What is the Contractor Act?
Pennsylvania’s Contractor and Subcontractor Payment Act, also known as CASPA, was signed into law in 1994 to protect against abuses in the transfer of payments between owners, contractors, and subcontractors. In June 2018, the Governor of Pennsylvania signed Act 27, an update to CASPA. As of November 2018, those who are not in compliance with the new updates may be held legally accountable.
How has CAPSA Been Updated?
Changes to CASPA include five major updates that your Philadelphia business lawyer can help you understand:
• Parties may no longer waive the Act through a contractual agreement.
• If owners and contractors do not pay, contractors and subcontractors have a legal right to suspend work.
• Owners and contractors who intend to withhold payment, must do so in writing within two weeks of being invoiced.
• Owners and contractors who do not given written notice within two weeks are strictly liable for the amount they have been invoiced.
• If an owner or contractor wishes to hold funds for longer than 30 days, they must provide written notice.

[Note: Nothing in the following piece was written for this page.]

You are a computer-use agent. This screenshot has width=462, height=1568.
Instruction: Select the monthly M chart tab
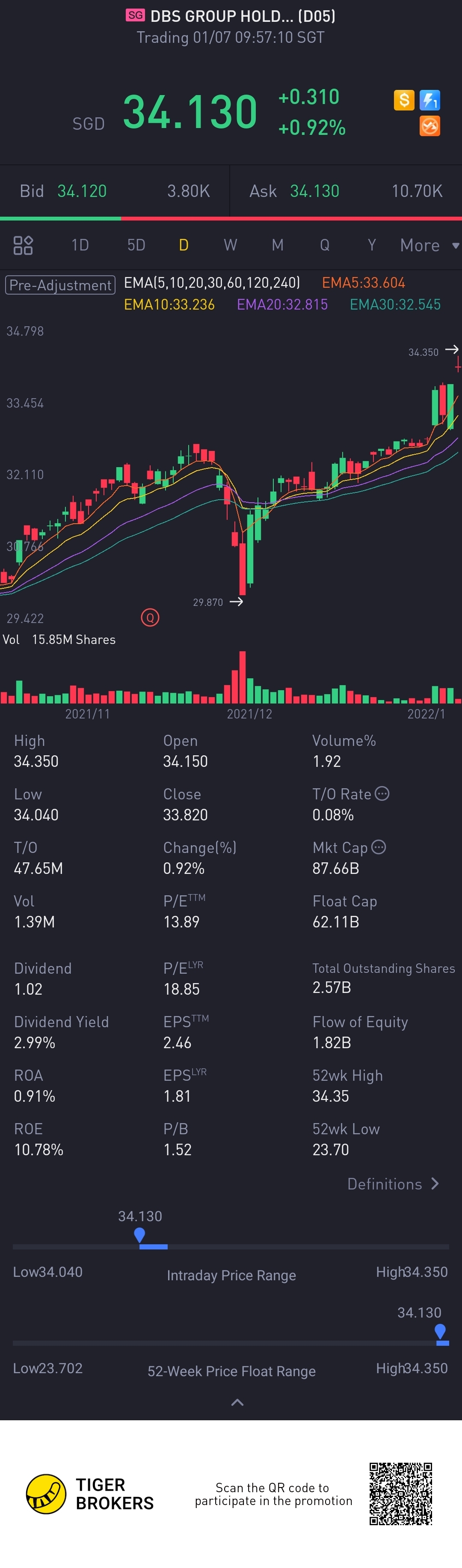pos(278,245)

Why Do I Need a PA Business Attorney?
Whether you are an owner, contractor, or subcontractor, you need to be in compliance with CASPA. Perhaps you are an owner or a contractor who wants to withhold funds or persuade your contractor or subcontractors to do the work. You might also be a contractor or subcontractor, who hasn’t been paid for work that you have completed. A Bucks County business attorney will navigate the legal code and make sure that you are in compliance with CASPA, whether that means crafting written notices or demands for payment. A Philadelphia business lawyer will save you and your company money by avoiding the legal consequences of non-compliance.